» **Activity**: With both ends included, repeat exactly the lines of the entries below from the one containing "Click the F3=Exit function key" down to the one containing "Close the 勋章 panel behind popup", and no others.

» **Entries supplied**:
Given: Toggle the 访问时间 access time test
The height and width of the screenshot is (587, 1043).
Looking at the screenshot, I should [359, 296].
* * *
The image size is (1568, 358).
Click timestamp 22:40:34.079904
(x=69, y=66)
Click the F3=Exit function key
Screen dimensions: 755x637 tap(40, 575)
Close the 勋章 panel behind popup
---
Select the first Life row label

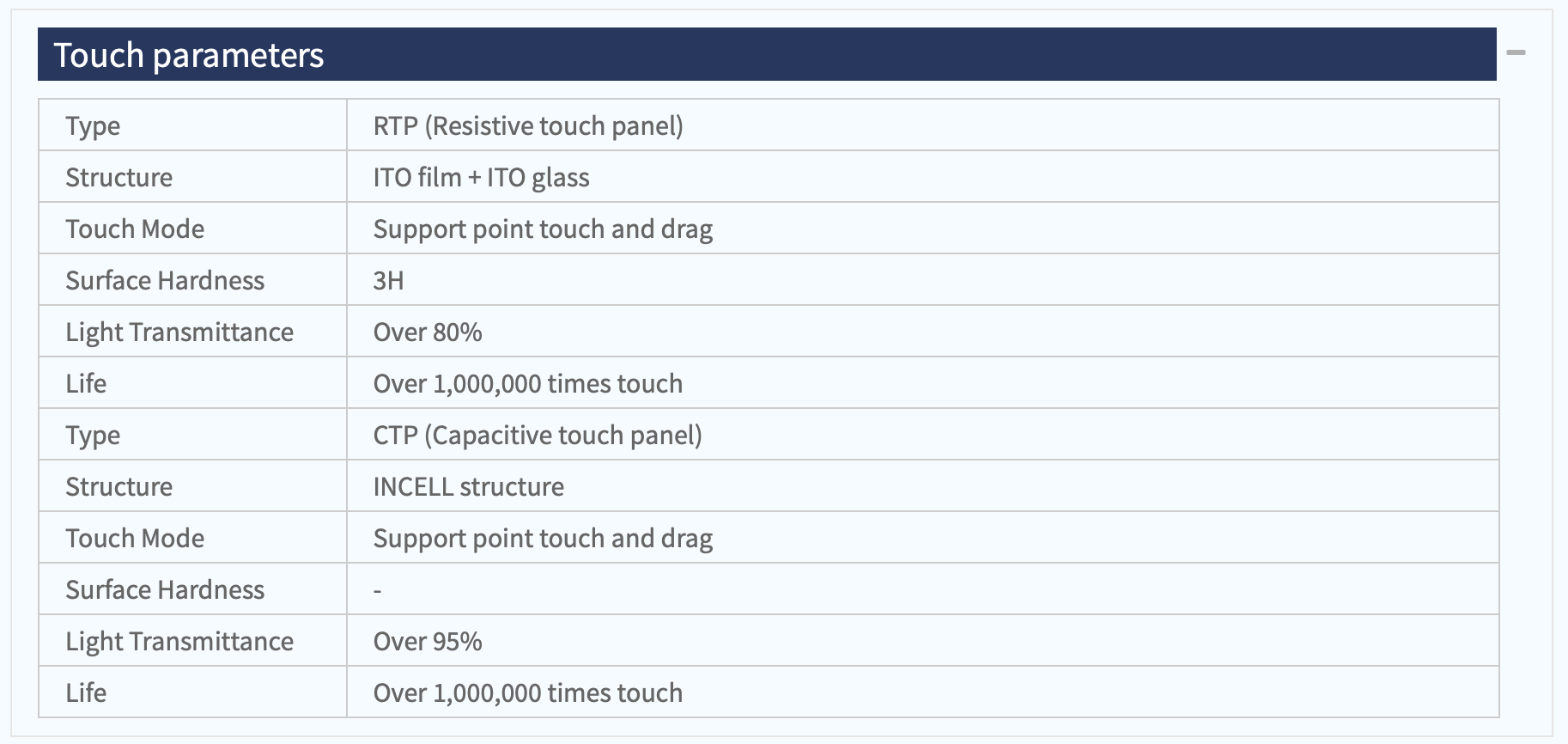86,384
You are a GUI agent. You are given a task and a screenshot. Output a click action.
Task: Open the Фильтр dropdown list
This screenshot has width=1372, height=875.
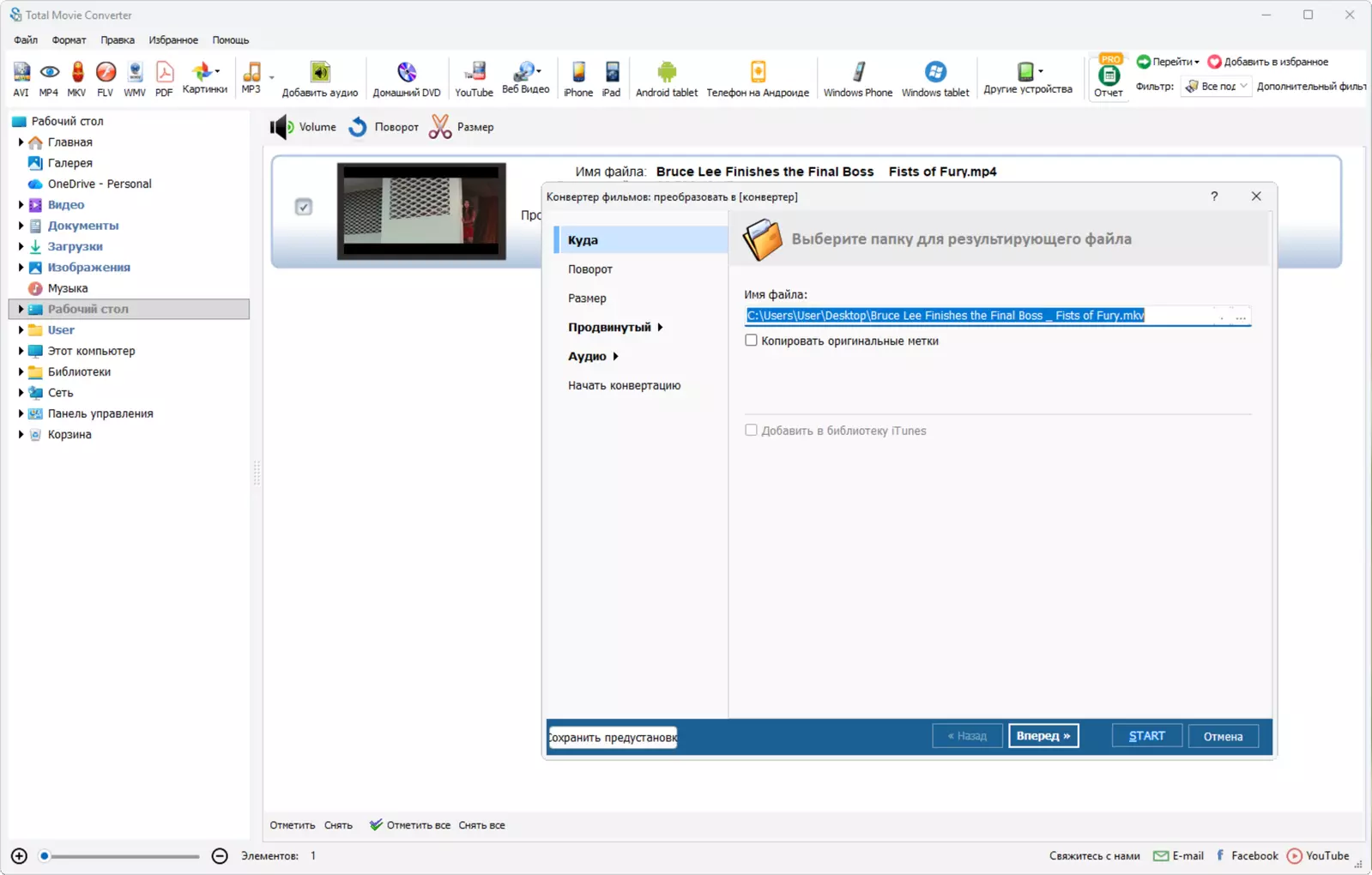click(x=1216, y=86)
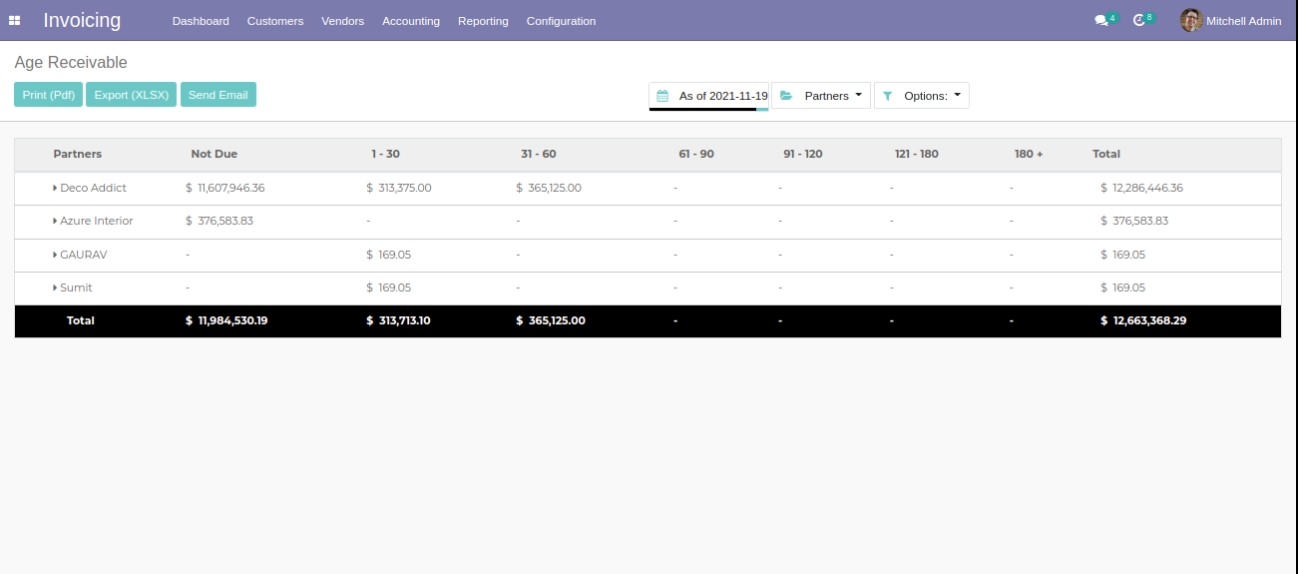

» **Task answer**:
Click the F3=Exit function key
Screen dimensions: 755x637 tap(40, 575)
Close the 勋章 panel behind popup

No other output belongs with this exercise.